_What to work on:_ Extract the rows below verbatim, from the first line up to and including the line containing "(1546, 10).".

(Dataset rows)

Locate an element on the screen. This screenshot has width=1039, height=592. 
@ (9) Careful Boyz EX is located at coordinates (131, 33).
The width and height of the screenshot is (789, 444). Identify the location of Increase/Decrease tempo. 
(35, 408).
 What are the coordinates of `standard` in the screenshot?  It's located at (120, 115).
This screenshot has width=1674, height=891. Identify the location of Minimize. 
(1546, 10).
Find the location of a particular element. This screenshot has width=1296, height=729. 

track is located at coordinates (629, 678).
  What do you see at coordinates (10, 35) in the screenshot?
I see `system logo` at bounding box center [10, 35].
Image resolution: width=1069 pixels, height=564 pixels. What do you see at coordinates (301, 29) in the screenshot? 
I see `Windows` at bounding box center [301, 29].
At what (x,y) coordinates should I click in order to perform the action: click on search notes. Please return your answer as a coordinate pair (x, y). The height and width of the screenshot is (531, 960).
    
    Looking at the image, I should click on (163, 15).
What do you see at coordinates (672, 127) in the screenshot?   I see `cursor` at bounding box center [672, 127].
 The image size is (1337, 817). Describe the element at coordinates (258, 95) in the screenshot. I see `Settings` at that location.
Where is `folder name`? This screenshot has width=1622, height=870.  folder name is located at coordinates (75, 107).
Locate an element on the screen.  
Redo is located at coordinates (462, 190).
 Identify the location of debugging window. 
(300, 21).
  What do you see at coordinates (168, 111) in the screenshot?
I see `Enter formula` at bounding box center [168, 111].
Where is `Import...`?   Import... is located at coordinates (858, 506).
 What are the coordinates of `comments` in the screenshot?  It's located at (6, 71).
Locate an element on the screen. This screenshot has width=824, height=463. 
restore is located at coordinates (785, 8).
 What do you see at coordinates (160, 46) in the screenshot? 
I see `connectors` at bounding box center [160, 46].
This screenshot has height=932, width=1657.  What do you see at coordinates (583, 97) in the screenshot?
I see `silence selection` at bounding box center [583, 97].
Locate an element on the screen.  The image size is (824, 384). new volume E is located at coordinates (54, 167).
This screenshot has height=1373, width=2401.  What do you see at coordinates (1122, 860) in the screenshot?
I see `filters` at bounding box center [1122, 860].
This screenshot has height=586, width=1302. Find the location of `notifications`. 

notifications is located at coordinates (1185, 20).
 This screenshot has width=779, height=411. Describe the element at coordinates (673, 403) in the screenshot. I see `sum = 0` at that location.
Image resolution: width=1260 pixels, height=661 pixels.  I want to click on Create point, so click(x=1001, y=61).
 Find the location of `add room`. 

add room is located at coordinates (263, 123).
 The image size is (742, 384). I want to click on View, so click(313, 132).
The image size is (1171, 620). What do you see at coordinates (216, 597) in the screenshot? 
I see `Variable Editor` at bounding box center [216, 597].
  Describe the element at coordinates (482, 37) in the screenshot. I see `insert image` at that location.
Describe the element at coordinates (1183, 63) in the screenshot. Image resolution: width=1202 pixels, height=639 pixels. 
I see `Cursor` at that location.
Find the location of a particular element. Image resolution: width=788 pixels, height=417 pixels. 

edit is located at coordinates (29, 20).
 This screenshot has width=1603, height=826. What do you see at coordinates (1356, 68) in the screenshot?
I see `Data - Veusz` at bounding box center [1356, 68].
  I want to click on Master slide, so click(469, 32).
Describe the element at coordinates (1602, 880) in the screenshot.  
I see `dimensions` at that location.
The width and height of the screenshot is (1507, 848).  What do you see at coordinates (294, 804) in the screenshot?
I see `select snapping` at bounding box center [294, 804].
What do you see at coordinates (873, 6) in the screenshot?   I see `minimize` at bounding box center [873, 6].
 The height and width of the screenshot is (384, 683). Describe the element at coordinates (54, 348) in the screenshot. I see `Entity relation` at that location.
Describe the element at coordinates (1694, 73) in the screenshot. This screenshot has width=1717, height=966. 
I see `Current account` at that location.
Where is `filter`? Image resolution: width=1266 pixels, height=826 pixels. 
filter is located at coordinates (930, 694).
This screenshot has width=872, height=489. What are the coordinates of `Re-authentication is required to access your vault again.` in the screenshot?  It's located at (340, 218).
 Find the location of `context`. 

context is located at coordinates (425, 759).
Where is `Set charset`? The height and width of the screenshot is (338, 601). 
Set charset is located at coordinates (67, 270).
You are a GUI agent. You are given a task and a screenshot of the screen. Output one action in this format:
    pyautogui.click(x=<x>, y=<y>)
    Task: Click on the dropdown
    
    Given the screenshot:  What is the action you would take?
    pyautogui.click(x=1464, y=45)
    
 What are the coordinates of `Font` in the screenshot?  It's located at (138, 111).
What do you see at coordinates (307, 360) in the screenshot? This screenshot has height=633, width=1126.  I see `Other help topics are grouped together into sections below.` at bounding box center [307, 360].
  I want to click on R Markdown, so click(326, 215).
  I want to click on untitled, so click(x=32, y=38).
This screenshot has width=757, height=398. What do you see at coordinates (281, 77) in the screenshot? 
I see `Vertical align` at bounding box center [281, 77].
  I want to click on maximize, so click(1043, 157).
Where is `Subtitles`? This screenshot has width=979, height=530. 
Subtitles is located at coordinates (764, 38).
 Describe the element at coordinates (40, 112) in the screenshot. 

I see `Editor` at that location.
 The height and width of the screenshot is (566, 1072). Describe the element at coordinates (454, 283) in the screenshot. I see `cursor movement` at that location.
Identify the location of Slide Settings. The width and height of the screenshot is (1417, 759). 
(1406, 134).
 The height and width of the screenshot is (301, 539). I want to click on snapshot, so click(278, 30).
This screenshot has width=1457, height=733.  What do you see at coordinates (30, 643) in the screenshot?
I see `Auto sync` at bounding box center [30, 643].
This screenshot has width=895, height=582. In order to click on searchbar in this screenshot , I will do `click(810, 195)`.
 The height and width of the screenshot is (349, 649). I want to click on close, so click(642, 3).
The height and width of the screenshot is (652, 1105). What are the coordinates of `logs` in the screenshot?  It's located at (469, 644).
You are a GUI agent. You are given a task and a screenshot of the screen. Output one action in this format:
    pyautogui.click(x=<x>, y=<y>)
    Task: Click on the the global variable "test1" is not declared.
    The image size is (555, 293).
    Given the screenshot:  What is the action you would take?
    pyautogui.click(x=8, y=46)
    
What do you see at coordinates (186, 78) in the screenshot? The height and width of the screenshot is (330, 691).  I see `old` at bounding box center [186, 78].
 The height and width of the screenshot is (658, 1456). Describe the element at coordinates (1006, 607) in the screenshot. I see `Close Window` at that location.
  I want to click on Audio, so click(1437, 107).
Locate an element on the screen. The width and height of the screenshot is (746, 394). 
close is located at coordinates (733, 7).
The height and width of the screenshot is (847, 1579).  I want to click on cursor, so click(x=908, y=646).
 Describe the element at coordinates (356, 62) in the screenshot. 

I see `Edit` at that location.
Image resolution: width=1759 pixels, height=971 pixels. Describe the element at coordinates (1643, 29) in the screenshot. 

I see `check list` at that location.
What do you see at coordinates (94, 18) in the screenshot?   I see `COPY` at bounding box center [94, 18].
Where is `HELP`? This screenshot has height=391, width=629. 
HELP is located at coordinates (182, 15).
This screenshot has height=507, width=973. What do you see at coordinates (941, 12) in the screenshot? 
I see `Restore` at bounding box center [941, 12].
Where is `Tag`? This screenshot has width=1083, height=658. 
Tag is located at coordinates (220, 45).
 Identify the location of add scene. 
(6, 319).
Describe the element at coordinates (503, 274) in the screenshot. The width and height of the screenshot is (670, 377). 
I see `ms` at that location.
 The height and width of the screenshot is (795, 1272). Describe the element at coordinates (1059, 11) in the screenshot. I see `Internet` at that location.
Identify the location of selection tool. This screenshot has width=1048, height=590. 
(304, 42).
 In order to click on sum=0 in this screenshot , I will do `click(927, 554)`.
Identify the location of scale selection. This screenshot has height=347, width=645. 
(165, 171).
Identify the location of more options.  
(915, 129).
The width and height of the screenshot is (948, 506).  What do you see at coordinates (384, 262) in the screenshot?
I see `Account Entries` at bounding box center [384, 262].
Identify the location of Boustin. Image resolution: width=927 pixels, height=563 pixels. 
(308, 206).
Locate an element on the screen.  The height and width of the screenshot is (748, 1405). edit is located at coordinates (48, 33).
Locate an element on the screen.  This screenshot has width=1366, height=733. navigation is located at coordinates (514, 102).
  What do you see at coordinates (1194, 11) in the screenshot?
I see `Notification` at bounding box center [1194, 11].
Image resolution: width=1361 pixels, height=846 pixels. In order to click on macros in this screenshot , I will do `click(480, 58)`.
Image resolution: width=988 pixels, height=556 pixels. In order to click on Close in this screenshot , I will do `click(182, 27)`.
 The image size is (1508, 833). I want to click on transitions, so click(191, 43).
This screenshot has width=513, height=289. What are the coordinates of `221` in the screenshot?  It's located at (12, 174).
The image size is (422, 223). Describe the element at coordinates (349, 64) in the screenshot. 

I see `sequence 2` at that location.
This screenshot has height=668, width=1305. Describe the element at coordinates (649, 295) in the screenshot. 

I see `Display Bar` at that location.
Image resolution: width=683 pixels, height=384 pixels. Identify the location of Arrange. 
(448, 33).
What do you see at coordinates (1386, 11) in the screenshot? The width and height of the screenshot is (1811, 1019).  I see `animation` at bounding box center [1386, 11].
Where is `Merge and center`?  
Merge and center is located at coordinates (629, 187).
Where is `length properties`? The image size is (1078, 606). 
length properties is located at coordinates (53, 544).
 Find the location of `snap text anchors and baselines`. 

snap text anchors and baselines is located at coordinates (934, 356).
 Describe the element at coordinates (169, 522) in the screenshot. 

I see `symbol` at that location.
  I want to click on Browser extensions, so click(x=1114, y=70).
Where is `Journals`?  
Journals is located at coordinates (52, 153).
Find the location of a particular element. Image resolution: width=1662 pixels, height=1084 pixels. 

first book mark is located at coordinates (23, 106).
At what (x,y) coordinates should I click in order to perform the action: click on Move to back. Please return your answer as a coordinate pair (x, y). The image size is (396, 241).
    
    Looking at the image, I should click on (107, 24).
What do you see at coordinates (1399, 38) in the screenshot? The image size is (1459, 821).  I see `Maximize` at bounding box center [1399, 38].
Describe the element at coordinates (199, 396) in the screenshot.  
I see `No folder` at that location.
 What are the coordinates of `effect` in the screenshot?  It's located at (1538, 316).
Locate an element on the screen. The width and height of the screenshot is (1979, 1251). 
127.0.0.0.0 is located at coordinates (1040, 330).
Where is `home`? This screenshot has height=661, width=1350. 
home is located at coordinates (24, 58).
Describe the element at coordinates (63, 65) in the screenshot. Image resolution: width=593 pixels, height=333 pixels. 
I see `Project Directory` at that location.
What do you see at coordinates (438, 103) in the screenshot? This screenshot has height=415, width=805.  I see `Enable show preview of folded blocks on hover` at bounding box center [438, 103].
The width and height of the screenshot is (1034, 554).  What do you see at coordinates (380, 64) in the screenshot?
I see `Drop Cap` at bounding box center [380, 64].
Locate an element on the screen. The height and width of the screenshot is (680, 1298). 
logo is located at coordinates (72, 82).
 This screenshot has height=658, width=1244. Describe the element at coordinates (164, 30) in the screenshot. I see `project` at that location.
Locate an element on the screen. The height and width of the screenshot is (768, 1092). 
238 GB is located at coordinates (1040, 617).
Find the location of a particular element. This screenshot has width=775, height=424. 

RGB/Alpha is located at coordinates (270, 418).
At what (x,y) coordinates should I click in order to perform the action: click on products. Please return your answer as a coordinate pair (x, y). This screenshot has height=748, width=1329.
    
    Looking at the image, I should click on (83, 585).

_The solution:_
Locate an element on the screen. This screenshot has width=1039, height=592. 
@ (9) Careful Boyz EX is located at coordinates (131, 33).
The width and height of the screenshot is (789, 444). Identify the location of Increase/Decrease tempo. 
(35, 408).
 What are the coordinates of `standard` in the screenshot?  It's located at (120, 115).
This screenshot has width=1674, height=891. Identify the location of Minimize. 
(1546, 10).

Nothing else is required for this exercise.